Immensa platform achieves $20 million in funding across the Middle East

Immensa, the leading company in the Middle East and North Africa (MENA) for additive manufacturing and digital inventory, secures $20 million in funding.

The total global energy spare parts market is valued at over $90 billion, with the Middle East contributing approximately 35% of this total. However, this sector remains largely untapped by current digital platforms for additive manufacturing and digital inventory, which have seen widespread use in industries such as medicine, aviation, automotive, and jewelry.

In contrast to these industries, which have embraced additive manufacturing and 3D printing for over a decade, the energy sector only recently began adopting these technologies. One of the pioneering startups in this innovation is Immensa, based in the MENA region.

Founded by Fahmi Al Shawwa in Dubai in 2016, Immensa initially focused on leveraging additive manufacturing and 3D printing for industrial applications. After two years, the company identified the energy sector as its target market and has now successfully raised $20 million in Series B funding.

Globally, various industries face significant challenges in their global supply chains, as traditional structures often struggle to effectively meet customer needs. Industries such as oil and gas, petrochemicals, and power generation have some of the most complex supply chains globally.

In an interview with TechCrunch, Al Shawwa noted that major companies like Equinor, ConocoPhillips, and the Saudi Electricity Company each hold spare parts valued at over a billion dollars, most of which are manufactured outside their headquarters.

Additive manufacturing allows these conglomerates to access spare parts on demand without mass production in hubs across Southeast Asia, China, or Latin America.

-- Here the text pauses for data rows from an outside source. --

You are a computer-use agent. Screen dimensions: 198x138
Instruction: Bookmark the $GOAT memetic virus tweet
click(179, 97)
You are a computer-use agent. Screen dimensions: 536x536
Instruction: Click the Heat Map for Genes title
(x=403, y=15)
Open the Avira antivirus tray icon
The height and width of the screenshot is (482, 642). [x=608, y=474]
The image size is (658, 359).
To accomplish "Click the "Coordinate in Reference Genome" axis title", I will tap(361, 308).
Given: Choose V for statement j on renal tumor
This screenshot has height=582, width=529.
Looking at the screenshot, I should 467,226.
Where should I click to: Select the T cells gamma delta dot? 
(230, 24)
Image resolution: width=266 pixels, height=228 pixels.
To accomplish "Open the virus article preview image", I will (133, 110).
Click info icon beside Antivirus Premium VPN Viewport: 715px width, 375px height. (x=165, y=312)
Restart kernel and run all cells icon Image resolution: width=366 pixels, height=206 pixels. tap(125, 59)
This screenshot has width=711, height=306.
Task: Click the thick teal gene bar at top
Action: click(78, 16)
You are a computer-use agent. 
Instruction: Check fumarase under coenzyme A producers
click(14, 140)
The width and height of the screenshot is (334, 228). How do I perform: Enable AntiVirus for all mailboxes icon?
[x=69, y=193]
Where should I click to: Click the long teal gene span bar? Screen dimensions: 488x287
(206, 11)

In the case of Immensa, the company assesses these parts for its clients and determines the percentage that qualifies for on-demand production, thereby reducing its clients’ heavy reliance on imports. For example, if a factory near London experiences turbine issues requiring the replacement of an impeller, the typical process involves submitting a request to the procurement warehouse.

If the warehouse has the part, it is sent; otherwise, the manufacturer is contacted. The manufacturer, based in Germany, collaborates with a contract manufacturer in China, leading to the production of the part.

After quality control in Germany, the part is shipped to London and then to the client. This shipping-intensive process contributes to a carbon footprint that is likely 50% or more than what local production would entail.